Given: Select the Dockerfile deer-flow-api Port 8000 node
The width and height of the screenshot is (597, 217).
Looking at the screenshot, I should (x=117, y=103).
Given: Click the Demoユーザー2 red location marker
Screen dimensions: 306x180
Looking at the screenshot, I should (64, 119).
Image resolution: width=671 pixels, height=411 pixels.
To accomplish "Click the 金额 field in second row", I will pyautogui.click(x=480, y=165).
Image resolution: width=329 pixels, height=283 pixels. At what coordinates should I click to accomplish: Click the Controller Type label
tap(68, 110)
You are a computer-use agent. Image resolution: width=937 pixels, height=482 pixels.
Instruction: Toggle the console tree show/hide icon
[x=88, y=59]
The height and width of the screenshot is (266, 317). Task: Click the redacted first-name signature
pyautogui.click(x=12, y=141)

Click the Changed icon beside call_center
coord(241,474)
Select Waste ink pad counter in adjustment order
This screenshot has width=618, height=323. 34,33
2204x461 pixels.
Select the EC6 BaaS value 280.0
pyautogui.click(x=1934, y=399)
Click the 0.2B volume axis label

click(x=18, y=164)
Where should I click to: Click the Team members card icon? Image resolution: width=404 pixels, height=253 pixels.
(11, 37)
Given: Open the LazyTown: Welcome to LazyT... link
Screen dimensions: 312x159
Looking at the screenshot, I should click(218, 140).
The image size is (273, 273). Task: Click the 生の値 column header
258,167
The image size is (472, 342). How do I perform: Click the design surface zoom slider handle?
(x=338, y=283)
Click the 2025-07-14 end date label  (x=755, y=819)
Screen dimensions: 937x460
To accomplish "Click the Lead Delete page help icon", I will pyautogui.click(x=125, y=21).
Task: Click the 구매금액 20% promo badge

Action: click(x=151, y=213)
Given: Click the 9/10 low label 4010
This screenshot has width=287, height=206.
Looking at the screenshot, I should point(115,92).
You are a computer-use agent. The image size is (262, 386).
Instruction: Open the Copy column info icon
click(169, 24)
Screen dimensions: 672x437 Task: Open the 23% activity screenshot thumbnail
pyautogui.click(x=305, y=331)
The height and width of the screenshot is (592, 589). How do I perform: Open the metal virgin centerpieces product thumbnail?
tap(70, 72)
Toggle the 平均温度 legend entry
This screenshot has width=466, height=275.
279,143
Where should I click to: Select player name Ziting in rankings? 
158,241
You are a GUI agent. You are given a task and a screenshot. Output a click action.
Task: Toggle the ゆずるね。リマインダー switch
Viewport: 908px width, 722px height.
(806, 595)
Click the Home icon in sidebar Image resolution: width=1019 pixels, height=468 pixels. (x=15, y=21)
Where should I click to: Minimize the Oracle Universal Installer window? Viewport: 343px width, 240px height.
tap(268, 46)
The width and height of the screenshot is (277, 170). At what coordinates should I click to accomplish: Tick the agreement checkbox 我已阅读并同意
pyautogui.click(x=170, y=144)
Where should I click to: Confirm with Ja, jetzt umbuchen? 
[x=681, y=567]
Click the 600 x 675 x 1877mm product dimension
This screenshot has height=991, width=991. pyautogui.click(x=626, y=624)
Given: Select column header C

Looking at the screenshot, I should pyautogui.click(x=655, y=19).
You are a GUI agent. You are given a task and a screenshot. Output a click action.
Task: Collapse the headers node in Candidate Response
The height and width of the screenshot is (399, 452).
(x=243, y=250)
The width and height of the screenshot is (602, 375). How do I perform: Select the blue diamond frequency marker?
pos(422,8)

WHAT IS REQUIRED: All lines above from the one containing "Given: Select column header C" to the one containing "Task: Collapse the" must be repeated exactly, both lines included, and no others.

EXERCISE ANSWER:
Given: Select column header C

Looking at the screenshot, I should pyautogui.click(x=655, y=19).
You are a GUI agent. You are given a task and a screenshot. Output a click action.
Task: Collapse the headers node in Candidate Response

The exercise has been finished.